Il bello è che André, oltre a determinare le logiche familiari, detta anche il tono del film: che è drammatico fin quando il nostro è immobilizzato a letto dall’ictus, ma che diventa una caustica commedia man mano che il Nostro si riprende e pretende di dettar legge com’è abituato a fare, poiché le figlie – soggiogate dalla sua personalità e sapendo di esserlo (quasi grate masochisticamente di questo) – non possono, non riescono, non vogliono negargli nulla. Perché André è uno di quei tipi carismatici che si amano anche per i loro difetti e perché è chiaro da subito che se vuole morire è perché ama troppo la vita per permettersene una “diminuita”. Così tra dolorosi ricordi, istigazioni alla lite (le preferenze espresse dal padre all’una o all’altra figlia, solo per il gusto sadico di vederle competere: Ozon insiste sul punto alla fine, inventandosi il dettaglio per cui Emmanuèle riserva per sé la chiamata dalla Svizzera che comunica il decesso), dialoghi asfittici con la madre depressa (una sfinge di nome Charlotte Rampling ), deliziosi rimpalli di battute, si mettono in gioco traumi passati e perdoni già espressi: tutta la sofferenza che questa famiglia ha attraversato è oramai sublimata, viene al pettine solo per poterla liquidare definitivamente, senza struggimento, senza rancori, senza sciorinare debiti e crediti, compensando velocemente tutto. Perché questo non è il film sul fine-vita che ci si aspetta. Volevate una scena madre? Ozon ne fa a meno («Perché non l’hai lasciato?», «Perché lo amavo, stupida»: battuta non a caso inesistente nel libro). Volevate il dossier? Ozon ci dà qualcosa di più e di meglio: l’umanità e la vita (l’insistenza sul dettaglio quotidiano, così cara al regista, qui derivata direttamente dallo stile del libro, tutto behaviorismo, immagini folgoranti, frasi secche).

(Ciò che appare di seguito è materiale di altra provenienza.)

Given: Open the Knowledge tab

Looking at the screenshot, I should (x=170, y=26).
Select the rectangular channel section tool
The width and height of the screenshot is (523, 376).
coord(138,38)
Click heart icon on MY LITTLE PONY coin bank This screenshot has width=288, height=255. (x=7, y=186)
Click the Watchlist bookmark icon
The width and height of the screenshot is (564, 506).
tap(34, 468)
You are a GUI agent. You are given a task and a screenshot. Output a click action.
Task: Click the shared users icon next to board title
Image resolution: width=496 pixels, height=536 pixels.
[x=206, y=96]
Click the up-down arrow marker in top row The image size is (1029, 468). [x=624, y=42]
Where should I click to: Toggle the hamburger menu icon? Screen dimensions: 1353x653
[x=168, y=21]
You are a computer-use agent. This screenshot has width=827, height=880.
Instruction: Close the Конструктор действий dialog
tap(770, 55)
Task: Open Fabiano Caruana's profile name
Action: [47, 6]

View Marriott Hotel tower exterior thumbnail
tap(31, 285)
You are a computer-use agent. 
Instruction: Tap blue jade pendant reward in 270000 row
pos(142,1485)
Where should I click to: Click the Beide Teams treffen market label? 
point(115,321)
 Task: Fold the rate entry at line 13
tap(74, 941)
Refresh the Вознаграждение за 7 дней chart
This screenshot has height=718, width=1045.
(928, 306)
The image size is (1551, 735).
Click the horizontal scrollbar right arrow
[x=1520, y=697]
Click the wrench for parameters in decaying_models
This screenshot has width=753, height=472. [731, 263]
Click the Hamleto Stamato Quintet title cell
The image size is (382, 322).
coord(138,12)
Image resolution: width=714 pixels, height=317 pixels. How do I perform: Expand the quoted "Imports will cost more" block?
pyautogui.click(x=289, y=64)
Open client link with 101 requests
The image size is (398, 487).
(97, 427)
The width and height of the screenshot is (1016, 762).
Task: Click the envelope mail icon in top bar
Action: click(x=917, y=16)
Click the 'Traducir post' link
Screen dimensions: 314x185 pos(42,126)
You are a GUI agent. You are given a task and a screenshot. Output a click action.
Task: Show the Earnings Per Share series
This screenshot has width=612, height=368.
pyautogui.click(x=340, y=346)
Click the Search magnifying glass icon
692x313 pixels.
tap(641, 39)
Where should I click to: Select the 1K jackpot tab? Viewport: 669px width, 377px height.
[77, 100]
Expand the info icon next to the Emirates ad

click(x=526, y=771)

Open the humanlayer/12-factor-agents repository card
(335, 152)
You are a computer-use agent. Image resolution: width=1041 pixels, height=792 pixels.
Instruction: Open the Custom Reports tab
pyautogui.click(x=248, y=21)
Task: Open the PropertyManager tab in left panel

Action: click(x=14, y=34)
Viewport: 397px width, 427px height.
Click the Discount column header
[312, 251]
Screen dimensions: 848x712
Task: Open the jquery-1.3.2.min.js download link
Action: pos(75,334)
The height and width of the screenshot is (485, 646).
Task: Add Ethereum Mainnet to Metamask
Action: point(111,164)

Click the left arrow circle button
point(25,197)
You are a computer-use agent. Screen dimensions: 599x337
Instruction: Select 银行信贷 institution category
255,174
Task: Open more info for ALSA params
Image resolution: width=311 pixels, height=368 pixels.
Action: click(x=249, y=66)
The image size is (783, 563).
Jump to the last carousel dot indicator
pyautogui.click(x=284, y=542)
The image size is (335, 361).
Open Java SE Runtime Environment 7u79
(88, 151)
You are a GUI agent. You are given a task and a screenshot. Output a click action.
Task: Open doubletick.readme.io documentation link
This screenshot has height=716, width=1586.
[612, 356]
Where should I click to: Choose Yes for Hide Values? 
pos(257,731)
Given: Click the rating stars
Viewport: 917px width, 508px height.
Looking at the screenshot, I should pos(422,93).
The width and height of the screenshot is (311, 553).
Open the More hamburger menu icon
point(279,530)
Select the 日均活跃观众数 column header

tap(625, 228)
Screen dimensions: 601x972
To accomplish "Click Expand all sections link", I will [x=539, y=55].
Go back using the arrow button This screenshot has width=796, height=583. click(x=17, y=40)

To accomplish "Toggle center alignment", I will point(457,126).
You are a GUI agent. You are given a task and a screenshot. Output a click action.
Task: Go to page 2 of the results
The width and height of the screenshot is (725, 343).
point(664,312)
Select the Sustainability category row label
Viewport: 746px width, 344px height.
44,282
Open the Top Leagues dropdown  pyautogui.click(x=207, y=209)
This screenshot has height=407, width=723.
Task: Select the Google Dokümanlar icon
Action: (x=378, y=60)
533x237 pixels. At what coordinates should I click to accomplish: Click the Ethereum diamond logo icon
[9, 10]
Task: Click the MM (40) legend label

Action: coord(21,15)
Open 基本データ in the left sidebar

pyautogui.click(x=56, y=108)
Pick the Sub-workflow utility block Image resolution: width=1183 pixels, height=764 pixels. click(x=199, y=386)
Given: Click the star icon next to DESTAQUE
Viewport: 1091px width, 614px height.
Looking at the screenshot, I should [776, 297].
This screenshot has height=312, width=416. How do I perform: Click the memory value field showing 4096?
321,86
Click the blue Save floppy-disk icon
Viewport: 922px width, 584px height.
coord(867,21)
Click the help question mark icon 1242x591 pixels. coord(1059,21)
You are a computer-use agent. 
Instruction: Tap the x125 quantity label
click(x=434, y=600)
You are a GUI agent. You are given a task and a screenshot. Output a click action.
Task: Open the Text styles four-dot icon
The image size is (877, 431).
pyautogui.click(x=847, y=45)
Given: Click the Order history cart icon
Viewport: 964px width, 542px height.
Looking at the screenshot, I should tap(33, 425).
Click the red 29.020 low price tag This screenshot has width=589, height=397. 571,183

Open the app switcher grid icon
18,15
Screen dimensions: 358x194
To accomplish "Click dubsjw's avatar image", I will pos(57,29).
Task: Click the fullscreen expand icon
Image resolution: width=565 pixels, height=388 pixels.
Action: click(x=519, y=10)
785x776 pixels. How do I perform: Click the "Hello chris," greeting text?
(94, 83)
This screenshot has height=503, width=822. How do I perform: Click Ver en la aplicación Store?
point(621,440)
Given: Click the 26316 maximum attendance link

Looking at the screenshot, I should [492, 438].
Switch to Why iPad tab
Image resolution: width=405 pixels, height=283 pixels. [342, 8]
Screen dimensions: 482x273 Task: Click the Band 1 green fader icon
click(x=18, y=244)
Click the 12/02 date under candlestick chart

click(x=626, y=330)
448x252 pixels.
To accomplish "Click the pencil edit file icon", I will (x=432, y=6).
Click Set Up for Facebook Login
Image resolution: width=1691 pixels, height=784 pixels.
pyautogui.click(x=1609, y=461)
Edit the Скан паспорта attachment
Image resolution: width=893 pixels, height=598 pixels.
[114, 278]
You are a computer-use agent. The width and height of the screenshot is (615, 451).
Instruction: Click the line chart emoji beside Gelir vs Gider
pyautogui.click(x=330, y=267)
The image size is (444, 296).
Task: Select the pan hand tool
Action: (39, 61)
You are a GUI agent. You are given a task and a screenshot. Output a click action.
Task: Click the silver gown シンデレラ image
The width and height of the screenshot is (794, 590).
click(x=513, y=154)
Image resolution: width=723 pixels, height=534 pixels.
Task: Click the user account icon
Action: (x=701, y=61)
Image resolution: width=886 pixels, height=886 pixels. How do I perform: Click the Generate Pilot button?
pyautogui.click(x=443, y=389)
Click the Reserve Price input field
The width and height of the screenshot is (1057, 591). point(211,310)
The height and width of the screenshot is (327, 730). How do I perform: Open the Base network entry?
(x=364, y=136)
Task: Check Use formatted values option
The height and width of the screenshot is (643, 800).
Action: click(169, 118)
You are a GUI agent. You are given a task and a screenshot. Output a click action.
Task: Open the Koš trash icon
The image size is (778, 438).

Soprattutto: volevate piangere? Ozon vi fa ridere, tanto che ci infila dentro persino la slapstick, come fossimo in una commedia hollywoodiana. E il problema socio-economico lo adombra con una battuta (la più bella e forte del film), cinica perché comprensiva del dramma altrui, ma nella consapevolezza di esserne fuori («Ma come fanno i poveri?»). Un film di acuti, progressivi spiazzamenti (un giallo che si chiama Grosse Merde), che evita la didascalica riflessione e che anche quando sembra adombrare una complessità metaforica, la fa abortire platealmente (il sandwich col morso paterno, messo in freezer a congelare, non diventa simbolo di nulla – non ce la fa, non ne ha la forza –  e finisce per essere gettato nel cestino poche scene dopo). Un film sulla morte, certo, come Sotto la sabbia (non a caso scritto con Bernheim), come Il tempo che resta, come – già, non dimentichiamolo – Estate 85; una morte evocata da quel count-down implicito nelle didascalie che segnano il passare dei giorni. E che snocciola il suo cast come in un’ideale passerella (Eric Caravaca, Hanna Schygulla, fassbinderiano angelo della morte eccetera) e che, soprattutto, dà spazio a una luminosa Sophie Marceau, un filo blu che si snoda per tutto il film.